À Bayonne, une détenue a été libérée sans jugement faute d’escorte depuis Pau — déjà relâchée en mai pour les mêmes raisons. Un cas révélateur de la crise de la justice française.

Pau-Bayonne : libérée deux fois sans jugement, une prévenue jamais entendue faute d’escorte disponible
Poursuivie pour violences, une prévenue de 39 ans n’a pas pu comparaître lundi devant le tribunal judiciaire de Bayonne : aucune escorte n’était disponible pour la conduire depuis la prison de Pau. Remise en liberté sans jugement, elle avait déjà vécu la même situation en mai, dans une autre affaire. Un dysfonctionnement qui illustre encore les carences structurelles de la justice française.
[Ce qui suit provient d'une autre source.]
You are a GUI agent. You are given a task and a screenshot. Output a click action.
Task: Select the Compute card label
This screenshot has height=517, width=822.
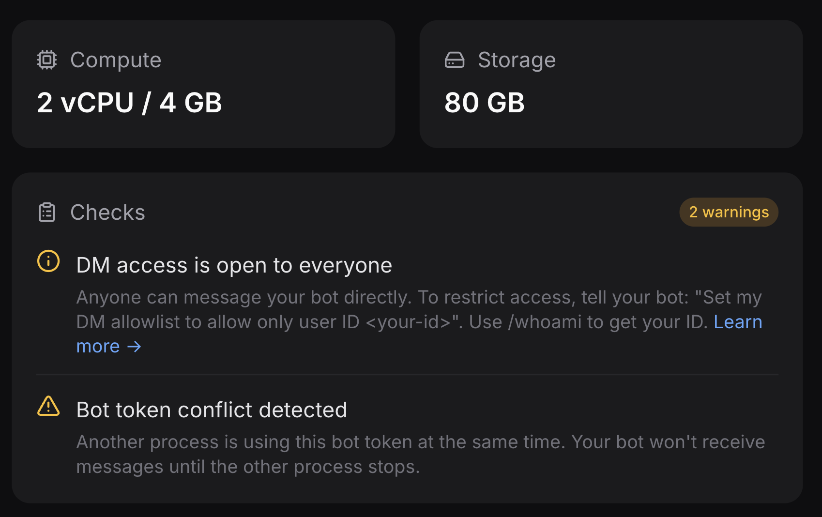point(116,60)
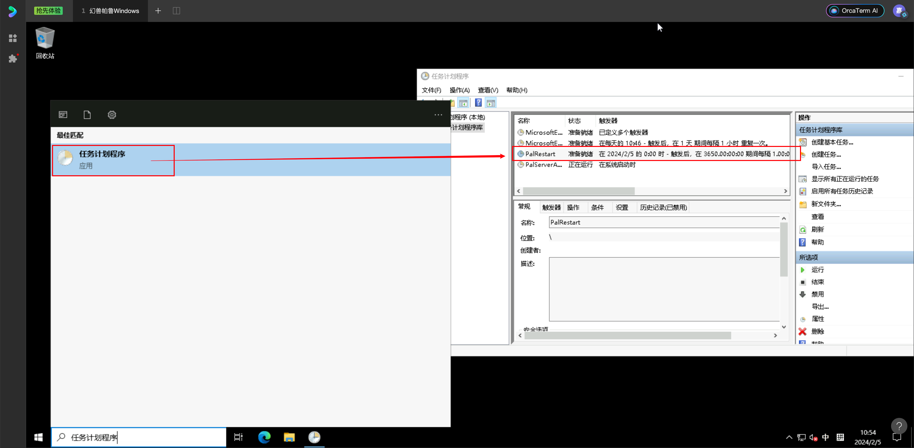Show hidden system tray icons chevron
The image size is (914, 448).
789,437
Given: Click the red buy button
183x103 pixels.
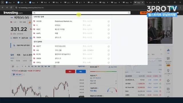Looking at the screenshot, I should pos(70,72).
Une salle d’audience, un box vide
Lundi 22 juin, le tribunal judiciaire de Bayonne attendait. Magistrats, procureure, avocats — tout le monde était présent, relate Ici Pays basque. Sauf la principale intéressée. Nina, 39 ans, devait répondre en comparution immédiate d’une agression commise le 18 juin sur un agent de sécurité du centre commercial BAB2 d’Anglet, qui l’avait surprise en train de dérober des objets. Placée en détention provisoire à la prison des femmes de Pau, elle aurait dû parcourir la soixantaine de kilomètres la séparant du palais de justice bayonnais. Ni les agents de l’administration pénitentiaire, ni les policiers, ni les gendarmes n’ont pu assurer ce transfert.
Les magistrats ont alors proposé une comparution par visioconférence, dispositif légal prévu pour éviter précisément ce type de blocage. Nina a refusé. Sans autre recours, le tribunal n’a eu d’autre choix que de la remettre en liberté. “Un triste constat”, a sobrement déploré la procureure de la République Fanny Fournier.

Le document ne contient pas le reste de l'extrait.